Your instructions:
Go over the entries below line by line, copying each one that contains the word "Refresh".

Items from a dataset:
= Beginning of Section =

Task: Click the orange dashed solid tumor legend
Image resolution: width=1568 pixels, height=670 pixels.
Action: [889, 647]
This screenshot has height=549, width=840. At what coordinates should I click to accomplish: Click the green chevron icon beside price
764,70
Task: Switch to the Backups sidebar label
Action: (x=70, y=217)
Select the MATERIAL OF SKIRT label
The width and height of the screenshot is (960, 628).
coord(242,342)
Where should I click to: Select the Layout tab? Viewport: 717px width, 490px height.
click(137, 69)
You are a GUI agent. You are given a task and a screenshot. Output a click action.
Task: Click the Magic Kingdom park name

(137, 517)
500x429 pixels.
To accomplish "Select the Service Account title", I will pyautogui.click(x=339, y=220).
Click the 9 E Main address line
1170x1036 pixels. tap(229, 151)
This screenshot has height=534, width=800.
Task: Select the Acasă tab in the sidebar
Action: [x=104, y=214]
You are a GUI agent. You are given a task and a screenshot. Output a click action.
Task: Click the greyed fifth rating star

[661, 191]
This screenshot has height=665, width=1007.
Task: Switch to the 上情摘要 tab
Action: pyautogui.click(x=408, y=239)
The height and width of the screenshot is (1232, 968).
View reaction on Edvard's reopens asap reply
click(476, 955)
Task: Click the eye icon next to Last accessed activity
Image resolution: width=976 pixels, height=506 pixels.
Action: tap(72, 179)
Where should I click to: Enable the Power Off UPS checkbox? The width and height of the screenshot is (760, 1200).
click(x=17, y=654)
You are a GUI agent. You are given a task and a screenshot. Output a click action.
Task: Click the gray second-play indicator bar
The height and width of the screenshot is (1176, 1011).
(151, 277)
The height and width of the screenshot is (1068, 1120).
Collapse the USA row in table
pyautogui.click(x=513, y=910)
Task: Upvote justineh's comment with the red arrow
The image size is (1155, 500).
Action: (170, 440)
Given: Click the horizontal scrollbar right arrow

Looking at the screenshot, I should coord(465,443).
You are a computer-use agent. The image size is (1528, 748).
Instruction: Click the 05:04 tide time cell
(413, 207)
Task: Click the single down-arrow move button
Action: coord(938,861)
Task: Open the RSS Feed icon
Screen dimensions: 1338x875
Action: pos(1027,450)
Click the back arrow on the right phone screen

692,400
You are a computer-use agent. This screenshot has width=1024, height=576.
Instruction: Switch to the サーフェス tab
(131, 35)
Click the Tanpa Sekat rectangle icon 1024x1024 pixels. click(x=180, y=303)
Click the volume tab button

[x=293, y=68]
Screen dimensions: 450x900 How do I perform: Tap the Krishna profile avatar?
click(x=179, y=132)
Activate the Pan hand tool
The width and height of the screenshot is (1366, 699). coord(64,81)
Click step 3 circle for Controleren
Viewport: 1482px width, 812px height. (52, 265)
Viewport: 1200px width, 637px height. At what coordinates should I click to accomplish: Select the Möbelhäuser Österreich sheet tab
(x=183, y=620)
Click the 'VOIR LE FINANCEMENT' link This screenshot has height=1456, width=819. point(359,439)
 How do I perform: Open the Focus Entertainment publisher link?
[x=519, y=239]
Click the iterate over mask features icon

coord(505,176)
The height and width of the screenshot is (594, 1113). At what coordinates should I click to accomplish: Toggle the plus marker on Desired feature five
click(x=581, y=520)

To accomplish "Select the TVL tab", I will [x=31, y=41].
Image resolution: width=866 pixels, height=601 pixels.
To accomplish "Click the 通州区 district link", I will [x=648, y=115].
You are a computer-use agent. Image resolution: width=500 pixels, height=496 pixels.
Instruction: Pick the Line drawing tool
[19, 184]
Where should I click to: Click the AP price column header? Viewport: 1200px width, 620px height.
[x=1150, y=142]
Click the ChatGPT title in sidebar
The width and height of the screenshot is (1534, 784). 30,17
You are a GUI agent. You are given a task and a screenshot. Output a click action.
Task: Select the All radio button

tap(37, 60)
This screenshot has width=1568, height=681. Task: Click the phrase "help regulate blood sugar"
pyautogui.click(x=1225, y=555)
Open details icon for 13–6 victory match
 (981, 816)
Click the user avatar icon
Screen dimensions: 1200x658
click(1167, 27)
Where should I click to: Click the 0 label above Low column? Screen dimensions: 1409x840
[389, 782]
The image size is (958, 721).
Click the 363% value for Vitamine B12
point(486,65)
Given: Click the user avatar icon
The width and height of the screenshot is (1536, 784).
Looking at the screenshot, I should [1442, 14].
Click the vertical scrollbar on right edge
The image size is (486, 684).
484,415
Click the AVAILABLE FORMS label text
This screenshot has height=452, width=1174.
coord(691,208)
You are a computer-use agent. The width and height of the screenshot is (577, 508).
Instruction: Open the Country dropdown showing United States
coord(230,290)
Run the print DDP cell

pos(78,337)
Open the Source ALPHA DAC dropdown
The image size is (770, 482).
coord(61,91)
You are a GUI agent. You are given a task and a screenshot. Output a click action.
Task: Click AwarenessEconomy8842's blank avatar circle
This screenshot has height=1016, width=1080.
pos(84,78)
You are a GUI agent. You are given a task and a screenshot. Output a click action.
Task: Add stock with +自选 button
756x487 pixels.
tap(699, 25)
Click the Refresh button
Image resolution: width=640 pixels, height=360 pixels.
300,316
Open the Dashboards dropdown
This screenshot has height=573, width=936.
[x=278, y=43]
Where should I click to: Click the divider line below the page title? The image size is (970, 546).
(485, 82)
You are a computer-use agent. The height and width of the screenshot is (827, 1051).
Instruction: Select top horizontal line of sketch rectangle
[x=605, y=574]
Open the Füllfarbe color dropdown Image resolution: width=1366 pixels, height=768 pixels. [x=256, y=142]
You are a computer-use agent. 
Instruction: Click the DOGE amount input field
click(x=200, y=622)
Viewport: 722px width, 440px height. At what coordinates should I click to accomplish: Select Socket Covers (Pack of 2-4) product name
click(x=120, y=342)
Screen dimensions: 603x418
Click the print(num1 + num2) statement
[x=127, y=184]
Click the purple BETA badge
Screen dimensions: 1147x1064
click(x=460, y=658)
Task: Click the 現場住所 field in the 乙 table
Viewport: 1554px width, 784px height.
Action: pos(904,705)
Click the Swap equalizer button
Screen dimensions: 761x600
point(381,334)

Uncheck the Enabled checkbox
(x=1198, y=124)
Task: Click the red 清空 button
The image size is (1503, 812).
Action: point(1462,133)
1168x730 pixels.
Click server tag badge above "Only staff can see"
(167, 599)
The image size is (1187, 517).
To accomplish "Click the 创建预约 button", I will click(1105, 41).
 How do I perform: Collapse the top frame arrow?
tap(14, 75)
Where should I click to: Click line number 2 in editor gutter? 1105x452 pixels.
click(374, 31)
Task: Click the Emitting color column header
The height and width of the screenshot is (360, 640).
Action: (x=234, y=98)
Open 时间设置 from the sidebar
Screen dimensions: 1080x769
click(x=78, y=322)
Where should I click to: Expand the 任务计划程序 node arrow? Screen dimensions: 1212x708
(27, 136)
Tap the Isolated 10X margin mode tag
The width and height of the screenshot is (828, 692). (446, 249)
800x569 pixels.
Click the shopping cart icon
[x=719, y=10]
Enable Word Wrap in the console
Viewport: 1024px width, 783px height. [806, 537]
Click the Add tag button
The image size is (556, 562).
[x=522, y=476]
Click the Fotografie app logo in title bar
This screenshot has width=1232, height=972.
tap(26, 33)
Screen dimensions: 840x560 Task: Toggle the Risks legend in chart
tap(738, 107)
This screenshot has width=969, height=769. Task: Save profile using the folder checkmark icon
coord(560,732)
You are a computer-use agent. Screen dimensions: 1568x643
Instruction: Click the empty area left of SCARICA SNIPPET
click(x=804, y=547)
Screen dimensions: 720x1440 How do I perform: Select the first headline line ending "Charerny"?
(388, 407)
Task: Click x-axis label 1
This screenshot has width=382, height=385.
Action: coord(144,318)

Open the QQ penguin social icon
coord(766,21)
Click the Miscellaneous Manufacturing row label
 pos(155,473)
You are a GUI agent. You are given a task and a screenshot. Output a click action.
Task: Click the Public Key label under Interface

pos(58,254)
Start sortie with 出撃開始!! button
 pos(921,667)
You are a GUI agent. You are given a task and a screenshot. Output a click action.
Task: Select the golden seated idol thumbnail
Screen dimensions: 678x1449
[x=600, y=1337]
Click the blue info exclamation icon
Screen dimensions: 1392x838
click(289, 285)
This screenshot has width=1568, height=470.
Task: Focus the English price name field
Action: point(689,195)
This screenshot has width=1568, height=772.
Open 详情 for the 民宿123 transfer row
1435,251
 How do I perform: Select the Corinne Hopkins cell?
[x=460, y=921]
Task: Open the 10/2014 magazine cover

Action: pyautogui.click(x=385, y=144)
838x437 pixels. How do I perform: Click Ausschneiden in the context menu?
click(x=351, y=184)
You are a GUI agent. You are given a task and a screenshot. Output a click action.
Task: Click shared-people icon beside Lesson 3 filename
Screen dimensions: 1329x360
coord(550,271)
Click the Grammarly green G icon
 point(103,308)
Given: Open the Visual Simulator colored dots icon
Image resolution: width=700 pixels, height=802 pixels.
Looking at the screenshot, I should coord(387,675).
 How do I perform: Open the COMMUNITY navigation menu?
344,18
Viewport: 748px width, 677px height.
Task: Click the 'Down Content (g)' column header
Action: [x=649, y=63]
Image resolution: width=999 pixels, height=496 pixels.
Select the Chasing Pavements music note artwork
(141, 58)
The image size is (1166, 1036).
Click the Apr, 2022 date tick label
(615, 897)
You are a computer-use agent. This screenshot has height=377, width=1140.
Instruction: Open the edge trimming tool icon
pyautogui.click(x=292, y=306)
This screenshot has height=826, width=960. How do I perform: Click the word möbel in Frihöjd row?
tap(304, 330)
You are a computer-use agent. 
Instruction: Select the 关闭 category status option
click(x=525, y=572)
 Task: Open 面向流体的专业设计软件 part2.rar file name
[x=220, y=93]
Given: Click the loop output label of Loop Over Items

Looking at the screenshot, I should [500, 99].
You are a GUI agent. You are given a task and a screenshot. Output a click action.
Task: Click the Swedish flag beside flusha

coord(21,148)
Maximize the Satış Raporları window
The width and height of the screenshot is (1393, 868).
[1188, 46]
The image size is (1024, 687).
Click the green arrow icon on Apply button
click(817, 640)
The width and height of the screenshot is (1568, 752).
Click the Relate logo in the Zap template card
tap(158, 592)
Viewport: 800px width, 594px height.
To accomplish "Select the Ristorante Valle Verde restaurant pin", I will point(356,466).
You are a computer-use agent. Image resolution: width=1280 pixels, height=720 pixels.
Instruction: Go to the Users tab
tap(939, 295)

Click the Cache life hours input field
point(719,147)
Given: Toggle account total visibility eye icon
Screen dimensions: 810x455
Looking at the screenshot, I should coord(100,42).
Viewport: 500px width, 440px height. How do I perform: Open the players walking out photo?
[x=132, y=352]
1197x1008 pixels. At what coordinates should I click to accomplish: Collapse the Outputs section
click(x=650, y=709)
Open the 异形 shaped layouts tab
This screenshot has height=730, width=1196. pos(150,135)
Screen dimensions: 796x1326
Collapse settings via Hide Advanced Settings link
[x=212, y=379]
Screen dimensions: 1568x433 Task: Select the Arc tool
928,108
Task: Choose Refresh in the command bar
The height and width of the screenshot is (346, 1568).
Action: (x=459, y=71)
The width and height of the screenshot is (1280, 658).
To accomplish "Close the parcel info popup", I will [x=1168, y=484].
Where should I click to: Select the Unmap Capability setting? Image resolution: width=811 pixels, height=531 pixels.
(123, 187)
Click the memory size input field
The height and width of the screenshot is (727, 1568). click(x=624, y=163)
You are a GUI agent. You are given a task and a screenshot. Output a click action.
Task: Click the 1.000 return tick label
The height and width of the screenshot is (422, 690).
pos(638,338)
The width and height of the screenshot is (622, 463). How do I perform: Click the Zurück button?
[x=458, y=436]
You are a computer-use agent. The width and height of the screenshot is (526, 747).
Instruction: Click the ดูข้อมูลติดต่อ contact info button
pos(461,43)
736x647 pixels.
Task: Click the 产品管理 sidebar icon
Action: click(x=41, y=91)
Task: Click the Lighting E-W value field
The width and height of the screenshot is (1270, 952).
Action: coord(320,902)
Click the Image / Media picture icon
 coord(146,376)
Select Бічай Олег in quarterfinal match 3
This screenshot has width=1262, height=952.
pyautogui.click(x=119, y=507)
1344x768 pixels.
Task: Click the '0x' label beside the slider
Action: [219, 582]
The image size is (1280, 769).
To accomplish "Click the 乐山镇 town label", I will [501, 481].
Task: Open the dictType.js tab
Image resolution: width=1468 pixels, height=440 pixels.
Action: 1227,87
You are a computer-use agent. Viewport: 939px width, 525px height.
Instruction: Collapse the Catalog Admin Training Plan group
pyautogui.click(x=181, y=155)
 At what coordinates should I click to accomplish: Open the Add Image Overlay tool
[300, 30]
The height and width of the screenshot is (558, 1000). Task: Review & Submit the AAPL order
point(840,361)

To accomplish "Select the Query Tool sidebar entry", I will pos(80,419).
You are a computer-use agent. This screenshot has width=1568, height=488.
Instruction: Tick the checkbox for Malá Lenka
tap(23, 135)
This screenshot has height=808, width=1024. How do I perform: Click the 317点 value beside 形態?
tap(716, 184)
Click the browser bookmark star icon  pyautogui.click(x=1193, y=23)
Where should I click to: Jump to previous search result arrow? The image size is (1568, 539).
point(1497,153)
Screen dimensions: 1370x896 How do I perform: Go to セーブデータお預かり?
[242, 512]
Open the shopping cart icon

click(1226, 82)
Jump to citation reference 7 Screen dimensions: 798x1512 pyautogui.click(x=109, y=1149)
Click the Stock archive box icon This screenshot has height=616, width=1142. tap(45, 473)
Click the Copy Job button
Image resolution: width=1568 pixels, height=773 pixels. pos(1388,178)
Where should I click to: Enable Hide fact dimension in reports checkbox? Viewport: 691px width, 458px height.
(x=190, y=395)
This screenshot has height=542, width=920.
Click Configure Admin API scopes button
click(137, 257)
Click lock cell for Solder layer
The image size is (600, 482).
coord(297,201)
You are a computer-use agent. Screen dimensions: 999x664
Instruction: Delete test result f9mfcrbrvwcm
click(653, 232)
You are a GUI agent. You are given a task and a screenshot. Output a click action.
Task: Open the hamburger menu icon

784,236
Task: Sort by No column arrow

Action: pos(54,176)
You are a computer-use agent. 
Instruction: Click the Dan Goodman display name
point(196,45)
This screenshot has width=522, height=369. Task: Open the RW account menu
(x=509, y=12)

= End of Section =

Task output:
Click the Refresh button
Task: Choose Refresh in the command bar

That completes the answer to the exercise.